Internet users also are taking a risk by surfing on unsecure websites and networks – like websites with a domain beginning with “http:” rather than “https:”, or the public Wi-Fi at a coffeehouse. Even if you obtain a password for a network in a public place, that network is still public because hackers can get the password too.

Through a “man-in-the-middle” attack, hackers can intercept and read transmitted data that you’re sending by pretending to be the victim’s desired receiver. They can even capture log-ins and passwords without you knowing that you’ve been breached.

What are some protection strategies for users?

First, you need to be suspicious of the word “free” before downloading a file to your system.

Then, arm yourself by learning the clues of fake emails and URL addresses. A fake or suspicious email will have misspellings. As a simple example, instead of using uwm.edu, scammers may use uwn.edu. Another sign to watch for is when scammers add an extra character like an underscore to the URL. For example, instead of facebook.com, scammers may use facebook_.com.

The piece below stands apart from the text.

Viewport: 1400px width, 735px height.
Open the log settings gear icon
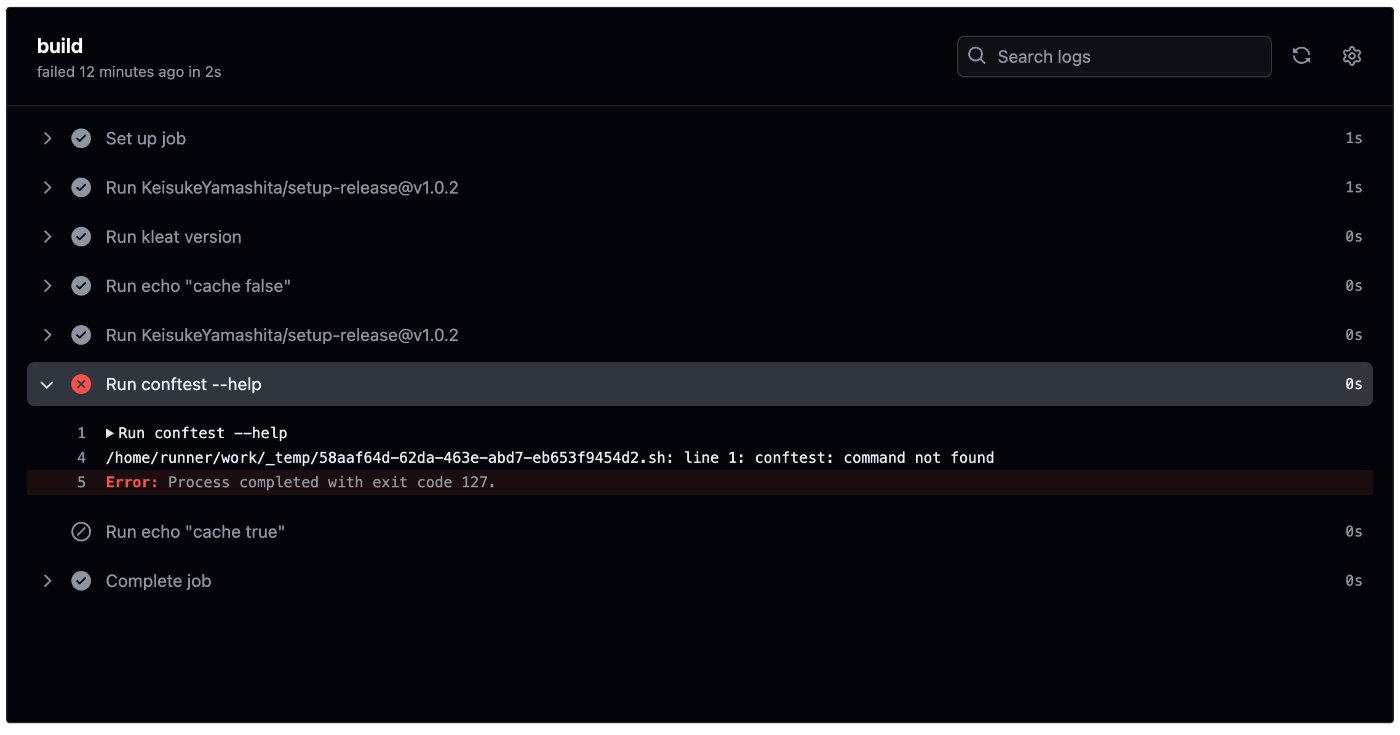[1351, 56]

When you need to do work on your laptop in a public place, like an airport or coffeehouse, do not transmit sensitive data. You should also avoid money transactions on a laptop or other wireless device too. Use a wired desktop instead.

How has social media increased the security risks?

Did you know that Facebook can take your public information available elsewhere on the web and apply it to your account? Suddenly, you’re not just a generic user – your data is linked to your identity.

Facebook’s “single sign on” service makes logging in and creating accounts for apps, games and services easy. But when you use Facebook to log in, Facebook collects all the information you have given to those apps. And it gives those apps access to your data on Facebook. Worse, Facebook can give those apps access to the data of your friends – even if those friends haven’t downloaded the app or consented in any way.

What can you do about those platforms?

There are a number of ways to reduce the amount of data you share with Facebook — including providing fake information in your profile, changing profile settings so that certain information displays only to you, and blocking apps from collecting your data entirely.

But you should also go online and delete information on third-party platforms where you “sign in” with your Facebook credentials. Better yet, don’t sign in to other apps using your Facebook account, even though it’s convenient.

Why is the job market so large for those with cybersecurity and privacy skills?

As intelligent systems proliferate, more and more security threats will appear. More companies will need to invest in skilled workers – and in professions that previously haven’t needed to.